Will his figures prove valid after the fall? With social allotments to the payroll fund remaining practically the same, there are not likely to be sufficient stimuli for employers to bring their wages and salaries out of the shadows, while those in their employ appear to have rather limited possibilities to demand that kind of payment. In this sense the government seems to be given to wishful thinking.

Pitfalls are also likely to appear when debating the tax bill, among them the value added tax issue that proved a stumbling block during the last parliamentary session. One can assume that the debate will resume, even if the finance committee is of a different opinion, especially considering that VAT compensations are still due exporters. Some estimates point to UAH 4 billion of such debts, enough to worry both domestic business and international financial institutions.
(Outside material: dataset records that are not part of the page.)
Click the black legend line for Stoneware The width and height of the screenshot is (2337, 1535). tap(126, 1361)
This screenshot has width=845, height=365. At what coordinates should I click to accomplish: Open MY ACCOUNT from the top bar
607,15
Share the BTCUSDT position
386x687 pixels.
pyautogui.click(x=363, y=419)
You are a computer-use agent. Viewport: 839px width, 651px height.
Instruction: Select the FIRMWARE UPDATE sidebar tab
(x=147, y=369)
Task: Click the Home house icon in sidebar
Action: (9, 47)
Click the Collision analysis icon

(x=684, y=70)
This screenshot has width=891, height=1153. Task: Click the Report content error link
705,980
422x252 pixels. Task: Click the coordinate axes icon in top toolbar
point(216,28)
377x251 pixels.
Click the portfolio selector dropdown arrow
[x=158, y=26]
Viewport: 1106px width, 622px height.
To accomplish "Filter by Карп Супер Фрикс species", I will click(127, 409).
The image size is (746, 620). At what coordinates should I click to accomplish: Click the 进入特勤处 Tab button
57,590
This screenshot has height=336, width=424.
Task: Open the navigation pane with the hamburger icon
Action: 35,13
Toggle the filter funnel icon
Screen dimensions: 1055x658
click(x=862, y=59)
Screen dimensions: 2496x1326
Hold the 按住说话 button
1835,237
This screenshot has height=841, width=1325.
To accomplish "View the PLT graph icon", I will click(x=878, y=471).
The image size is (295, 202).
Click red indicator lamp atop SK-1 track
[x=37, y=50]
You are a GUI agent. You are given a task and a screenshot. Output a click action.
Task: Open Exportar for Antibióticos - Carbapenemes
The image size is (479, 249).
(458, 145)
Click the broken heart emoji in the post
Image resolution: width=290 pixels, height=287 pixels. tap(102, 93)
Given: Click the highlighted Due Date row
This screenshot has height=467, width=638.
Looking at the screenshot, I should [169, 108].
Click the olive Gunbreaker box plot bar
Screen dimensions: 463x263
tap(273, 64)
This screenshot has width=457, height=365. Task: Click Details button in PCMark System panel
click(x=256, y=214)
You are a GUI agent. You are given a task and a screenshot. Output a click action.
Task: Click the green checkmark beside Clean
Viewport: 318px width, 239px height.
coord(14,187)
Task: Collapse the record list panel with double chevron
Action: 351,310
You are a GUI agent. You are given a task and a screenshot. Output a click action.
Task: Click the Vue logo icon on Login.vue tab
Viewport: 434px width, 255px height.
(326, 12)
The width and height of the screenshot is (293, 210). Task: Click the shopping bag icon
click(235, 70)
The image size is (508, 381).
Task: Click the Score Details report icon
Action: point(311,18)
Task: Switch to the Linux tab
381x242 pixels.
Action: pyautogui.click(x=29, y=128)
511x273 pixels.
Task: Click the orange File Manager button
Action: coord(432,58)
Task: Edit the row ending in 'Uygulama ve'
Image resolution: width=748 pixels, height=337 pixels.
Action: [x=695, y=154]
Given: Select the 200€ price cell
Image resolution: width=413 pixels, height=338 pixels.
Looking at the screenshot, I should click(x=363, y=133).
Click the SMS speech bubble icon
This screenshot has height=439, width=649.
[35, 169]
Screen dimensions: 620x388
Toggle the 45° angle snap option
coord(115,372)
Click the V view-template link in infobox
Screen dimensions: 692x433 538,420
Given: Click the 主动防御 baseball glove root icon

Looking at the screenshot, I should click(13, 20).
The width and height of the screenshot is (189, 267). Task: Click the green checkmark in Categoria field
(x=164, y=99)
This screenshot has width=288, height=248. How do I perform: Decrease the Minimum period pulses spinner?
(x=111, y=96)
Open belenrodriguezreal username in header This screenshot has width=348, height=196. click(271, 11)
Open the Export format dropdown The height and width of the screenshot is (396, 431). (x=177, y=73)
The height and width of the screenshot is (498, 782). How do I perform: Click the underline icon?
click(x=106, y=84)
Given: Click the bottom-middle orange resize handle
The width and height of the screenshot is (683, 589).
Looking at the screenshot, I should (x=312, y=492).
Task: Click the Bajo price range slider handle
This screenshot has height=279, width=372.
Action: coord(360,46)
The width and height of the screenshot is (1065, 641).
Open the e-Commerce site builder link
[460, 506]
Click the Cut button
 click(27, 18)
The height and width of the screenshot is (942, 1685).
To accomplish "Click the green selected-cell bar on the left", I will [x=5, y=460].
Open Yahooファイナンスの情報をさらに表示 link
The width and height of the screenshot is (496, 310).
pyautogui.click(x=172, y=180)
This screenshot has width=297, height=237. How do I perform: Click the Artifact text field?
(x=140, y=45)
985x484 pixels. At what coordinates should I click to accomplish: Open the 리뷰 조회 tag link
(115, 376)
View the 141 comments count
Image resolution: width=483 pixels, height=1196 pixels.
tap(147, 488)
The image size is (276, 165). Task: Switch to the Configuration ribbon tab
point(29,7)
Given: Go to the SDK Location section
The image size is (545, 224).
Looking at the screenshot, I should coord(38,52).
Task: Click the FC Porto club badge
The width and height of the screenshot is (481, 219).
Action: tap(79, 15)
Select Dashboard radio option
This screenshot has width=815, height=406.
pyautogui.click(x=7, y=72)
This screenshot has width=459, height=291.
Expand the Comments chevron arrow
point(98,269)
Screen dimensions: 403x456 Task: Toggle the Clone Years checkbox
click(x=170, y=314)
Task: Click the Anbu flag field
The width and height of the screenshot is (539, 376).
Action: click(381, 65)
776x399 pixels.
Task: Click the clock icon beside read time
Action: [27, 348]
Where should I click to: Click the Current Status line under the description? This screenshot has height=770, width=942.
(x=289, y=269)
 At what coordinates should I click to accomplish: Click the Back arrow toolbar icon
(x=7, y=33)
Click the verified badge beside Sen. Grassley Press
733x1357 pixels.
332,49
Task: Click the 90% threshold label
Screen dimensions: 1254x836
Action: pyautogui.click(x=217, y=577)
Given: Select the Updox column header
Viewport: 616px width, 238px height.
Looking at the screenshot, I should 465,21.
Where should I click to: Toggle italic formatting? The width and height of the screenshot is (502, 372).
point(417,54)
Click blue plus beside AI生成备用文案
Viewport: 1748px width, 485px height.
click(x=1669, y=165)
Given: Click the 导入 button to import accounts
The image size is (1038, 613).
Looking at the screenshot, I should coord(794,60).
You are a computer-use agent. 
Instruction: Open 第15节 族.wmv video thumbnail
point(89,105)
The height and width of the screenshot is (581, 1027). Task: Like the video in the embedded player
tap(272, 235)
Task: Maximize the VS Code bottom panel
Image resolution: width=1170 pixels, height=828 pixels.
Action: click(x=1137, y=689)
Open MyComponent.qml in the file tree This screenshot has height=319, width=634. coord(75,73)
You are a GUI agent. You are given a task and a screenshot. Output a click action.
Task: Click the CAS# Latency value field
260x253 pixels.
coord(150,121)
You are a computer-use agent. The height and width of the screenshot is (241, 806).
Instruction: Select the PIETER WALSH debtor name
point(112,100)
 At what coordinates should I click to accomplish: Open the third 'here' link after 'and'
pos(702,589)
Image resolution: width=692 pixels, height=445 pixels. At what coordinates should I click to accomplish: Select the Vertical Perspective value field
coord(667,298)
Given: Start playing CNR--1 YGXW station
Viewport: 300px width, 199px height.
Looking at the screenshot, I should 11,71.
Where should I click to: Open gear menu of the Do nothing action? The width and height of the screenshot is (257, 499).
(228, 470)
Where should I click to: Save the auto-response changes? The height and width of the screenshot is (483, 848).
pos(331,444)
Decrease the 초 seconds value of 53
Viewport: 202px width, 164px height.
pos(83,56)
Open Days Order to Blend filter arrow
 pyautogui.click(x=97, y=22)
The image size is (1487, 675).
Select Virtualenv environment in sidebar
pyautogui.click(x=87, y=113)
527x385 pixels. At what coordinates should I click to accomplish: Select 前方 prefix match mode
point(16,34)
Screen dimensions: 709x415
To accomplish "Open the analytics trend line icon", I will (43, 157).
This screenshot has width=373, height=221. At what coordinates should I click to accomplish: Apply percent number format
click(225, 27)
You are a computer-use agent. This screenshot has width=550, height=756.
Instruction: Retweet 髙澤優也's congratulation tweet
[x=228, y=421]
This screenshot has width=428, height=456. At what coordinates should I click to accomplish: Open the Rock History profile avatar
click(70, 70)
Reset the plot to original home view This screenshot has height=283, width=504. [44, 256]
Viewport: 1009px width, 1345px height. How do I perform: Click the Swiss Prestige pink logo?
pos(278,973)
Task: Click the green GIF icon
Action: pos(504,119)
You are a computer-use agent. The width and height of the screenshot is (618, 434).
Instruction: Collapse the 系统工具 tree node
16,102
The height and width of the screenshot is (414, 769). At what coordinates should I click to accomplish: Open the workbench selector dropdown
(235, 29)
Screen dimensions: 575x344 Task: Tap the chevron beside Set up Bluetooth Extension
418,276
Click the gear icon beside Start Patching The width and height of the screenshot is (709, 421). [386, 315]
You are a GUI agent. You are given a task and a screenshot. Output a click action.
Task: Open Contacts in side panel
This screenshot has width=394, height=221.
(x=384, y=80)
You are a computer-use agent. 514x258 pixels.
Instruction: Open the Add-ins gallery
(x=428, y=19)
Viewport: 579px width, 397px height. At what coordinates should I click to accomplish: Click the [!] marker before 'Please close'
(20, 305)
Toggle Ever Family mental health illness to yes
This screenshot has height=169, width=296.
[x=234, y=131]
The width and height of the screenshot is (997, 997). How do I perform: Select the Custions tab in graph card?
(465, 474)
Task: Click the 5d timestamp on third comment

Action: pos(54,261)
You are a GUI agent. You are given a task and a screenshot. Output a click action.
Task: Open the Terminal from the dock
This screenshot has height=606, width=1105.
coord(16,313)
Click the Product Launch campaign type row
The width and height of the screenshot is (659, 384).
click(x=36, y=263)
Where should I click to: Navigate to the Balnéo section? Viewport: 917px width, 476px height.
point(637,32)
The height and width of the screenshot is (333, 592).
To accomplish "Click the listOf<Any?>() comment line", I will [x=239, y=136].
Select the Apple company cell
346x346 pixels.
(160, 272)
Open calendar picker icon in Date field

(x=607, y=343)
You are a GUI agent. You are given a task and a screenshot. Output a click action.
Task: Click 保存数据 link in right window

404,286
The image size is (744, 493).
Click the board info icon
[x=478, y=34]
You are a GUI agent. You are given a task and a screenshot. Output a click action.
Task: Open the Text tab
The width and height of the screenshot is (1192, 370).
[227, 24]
Meanwhile, the National Bank of Ukraine thinks it best to make early payments for such debts, while the cabinet cannot figure out how to pay its creditors inside Ukraine. This issue is sure to surface during parliamentary hearings and might well serve to upset the budget applecart. Many experts believe that this kind of tax should be introduced step by step, relying on a differentiated approach, Since most production assets register a high rate of depreciation, imposing this tax would destabilize the economy. The private real estate tax would further cause social tensions, considering the current lamentable living standard.

The company income tax is among the issues even the cabinet fails to agree upon. The Finance Ministry believes that its rate should be kept at 30%, to make up for local budget losses after effecting the uniform 13% individual income tax.

On the other hand, the situation with the special trade patent, canceled by the parliament, remains to be clarified with regard to patent- holders. The State Administration, in response to businessmen’s protest, promised not to levy any tough sanctions on them until October 1. But then the cash register issue will surely arise. Under the new legislation, all retail outlets must have such cash registers. Will the businesspeople have enough time and money to solve this problem? What stand will the tax authorities take after the deadline?

In all, Ukraine’s tax authorities will soon find themselves pressed for time. Everybody understands that the existing tax structure, the way taxes are imposed and collected, can no longer be tolerated. Still, little time and few political opportunities are left for making the proposed tax reform understandable and acceptable.